Wednesday, July 13, 2011

History of KULIM

  • Kulim as a town was started in mid 18th century by 100 Malays from Pattani. By mid 19th century Kulim experienced a boom due to the discovery of tin ore. By 1890, there were 400 Chinese miners operating in Kulim. One of Kulim’s earliest settlements was a place called Belakang Tebok.
  • The biggest tin mining facilities in kulim were Taman Tunku Putra, Kg. Bukit Besar, Karangan, Terap and Kelang Lama. Archived records show that by 1854 there were 8 tin mining companies that were active in Kulim with a total workforce of 1500 people.
  • In 1888 there was a major incident in Kulim, dubbed ‘Beautiful Nyonya War’ (Perang Nyonya Cantik) or Kulim War (Perang Kulim). This incident started when the mining chiefs of Kulim fought over a popular Chinese lady of the time. The chiefs mobilized their respective workers in this seemingly minor squabble escalated into a major riot. Peace and tranquility enjoyed by the people of Kulim was disrupted by this incident and it dragged on for a number of years, and claimed a number of lives of the involved parties.
  • The direct consequences of this incident was the hiring of a British national (B.E. Mitchell) as the chief of police of Kulim (1890) by the ruler of Kedah, and the worsening economic problem of the state. The Bangkok treaty, ratified in 1909, ceded Siam’s influence in Kedah to the British, however, only by 1923 did Sultan Abdul Hamid of Kedah sign a treaty which recognizes Kedah as a state under British protectorate.
  • The name Kulim was derived from a tree that was prevalent in the area. It is believed that the tin miners from Perak ( Larut, Matang, Taiping and Selama), where the people who started kulim as a town. The miners were looking for a new place to start as they did not want to be embroiled in the triad conflict that is constantly under the surface in the aforementioned areas in Perak (Ghee Hin and Hai San, the most active Triad during those times).
  • These miners escaped from Perak through the jungles of Kulim to head to Penang (Penang was a busy English port by then), but during their journey through the forest they discovered tin in the rivers and quarries. This prompted their decision to settle in Kulim and mine the ores there, without the interference of the triads elsewhere.
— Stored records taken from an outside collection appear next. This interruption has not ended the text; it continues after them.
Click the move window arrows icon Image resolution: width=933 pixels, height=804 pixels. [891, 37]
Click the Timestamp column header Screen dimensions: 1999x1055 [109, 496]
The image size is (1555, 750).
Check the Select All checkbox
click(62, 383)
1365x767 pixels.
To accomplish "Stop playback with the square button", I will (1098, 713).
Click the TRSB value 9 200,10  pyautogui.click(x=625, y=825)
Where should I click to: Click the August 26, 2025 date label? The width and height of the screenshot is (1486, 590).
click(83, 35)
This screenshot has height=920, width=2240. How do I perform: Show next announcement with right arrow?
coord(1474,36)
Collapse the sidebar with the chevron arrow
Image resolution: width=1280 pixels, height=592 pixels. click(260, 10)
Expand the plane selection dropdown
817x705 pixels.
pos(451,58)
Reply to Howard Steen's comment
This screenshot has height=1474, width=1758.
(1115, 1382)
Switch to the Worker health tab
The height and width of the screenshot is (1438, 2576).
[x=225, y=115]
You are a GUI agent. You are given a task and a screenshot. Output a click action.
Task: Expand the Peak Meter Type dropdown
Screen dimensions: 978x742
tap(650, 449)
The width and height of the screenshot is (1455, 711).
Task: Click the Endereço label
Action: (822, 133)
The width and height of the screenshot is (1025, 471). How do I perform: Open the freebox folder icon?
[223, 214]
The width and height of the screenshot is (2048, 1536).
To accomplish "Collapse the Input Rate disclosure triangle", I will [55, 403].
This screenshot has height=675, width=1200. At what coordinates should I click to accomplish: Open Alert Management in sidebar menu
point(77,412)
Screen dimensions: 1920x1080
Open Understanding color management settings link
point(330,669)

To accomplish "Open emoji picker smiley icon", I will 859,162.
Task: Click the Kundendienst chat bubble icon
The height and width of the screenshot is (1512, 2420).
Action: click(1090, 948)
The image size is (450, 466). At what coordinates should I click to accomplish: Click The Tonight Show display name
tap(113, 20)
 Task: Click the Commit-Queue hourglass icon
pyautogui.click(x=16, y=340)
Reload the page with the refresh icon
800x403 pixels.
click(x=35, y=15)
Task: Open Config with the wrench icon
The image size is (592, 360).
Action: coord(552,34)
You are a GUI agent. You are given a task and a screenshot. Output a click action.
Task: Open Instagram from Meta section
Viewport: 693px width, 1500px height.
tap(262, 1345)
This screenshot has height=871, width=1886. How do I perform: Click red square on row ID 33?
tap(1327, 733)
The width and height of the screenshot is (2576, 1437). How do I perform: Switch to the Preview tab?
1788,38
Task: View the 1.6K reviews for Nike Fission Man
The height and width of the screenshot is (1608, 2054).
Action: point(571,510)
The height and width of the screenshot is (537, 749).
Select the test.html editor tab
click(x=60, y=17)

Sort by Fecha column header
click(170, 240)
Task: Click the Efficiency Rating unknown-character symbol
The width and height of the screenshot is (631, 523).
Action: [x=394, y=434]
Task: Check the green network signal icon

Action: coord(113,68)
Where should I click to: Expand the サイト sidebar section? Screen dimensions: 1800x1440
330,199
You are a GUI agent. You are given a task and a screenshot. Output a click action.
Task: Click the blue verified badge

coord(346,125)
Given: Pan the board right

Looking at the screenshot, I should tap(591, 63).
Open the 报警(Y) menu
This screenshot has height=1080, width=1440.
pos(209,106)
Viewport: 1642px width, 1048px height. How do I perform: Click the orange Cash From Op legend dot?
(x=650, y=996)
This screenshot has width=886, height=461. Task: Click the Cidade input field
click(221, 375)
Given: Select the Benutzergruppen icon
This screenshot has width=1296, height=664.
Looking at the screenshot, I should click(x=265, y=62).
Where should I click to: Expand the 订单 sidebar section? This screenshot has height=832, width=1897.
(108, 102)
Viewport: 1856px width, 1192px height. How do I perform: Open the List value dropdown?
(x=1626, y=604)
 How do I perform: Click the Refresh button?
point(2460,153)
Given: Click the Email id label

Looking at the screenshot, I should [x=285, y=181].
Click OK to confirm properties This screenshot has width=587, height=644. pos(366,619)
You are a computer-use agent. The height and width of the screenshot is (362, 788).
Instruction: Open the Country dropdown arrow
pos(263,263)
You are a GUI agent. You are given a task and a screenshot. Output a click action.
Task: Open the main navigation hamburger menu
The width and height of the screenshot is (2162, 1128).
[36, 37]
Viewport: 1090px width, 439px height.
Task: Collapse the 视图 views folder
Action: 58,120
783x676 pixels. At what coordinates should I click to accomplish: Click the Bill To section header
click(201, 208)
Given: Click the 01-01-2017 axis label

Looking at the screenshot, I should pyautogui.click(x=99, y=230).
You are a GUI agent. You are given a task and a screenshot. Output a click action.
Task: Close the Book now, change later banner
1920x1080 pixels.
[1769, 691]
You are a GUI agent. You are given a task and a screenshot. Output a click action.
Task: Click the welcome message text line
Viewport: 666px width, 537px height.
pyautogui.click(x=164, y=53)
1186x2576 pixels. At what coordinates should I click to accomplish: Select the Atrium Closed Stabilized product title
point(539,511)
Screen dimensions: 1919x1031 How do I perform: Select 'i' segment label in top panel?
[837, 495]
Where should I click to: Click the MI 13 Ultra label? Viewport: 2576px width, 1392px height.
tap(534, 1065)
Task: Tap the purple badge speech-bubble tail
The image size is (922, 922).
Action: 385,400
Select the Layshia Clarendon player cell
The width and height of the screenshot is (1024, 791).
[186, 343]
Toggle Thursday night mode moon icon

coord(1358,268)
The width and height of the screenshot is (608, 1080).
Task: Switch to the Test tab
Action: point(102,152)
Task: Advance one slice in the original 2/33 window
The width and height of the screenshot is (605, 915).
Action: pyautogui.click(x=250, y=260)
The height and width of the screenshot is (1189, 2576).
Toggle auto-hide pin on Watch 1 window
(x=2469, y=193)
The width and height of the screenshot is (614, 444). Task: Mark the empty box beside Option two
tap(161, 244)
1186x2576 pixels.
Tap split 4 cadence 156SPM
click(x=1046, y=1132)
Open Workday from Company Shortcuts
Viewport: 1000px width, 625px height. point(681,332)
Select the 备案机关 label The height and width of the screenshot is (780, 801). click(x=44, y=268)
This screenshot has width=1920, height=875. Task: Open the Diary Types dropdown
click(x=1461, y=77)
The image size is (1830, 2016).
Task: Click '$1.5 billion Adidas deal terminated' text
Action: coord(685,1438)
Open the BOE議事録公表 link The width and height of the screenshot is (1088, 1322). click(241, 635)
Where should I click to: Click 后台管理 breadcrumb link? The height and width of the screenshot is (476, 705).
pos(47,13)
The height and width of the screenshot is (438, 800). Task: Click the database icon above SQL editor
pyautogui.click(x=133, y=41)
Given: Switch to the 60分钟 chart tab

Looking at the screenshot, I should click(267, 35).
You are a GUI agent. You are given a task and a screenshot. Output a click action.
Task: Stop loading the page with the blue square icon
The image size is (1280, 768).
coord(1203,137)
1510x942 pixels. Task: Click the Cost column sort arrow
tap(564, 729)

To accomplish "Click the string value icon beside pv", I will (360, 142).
  • A few of the classical monuments still existing in kulim includes coronation cinema, St. Patrick’s High School (1933), which was converted into a trade building, Sultan Badlishah High School (1948), Kulim Police Station and so on.
  • Meanwhile the Kulim’s independence clock was officiated by the Sultan of Kedah (15 September 1957) and serves as the unofficial landmark for the city of Kulim. The cornerstone of the clock was acquired by YPM Tunku Abdul Rahman Putra Al Haj (the First Prime Minister if Malaya, later Malaysia) on 14 June 1957.
The construction of the clock was completed within 3 months and upon completion, was made formalized by DYMM Tuanku Sultan Badlishah Ibni Almarhum Yang Di Pertuan Paduka Seri Sultan Abdul Hamid Shah, KOM, CMG, KBE Sultan Kedah on 15 September 1957, or 2 weeks after the declaration of independence of Malaysia (31 August 1957).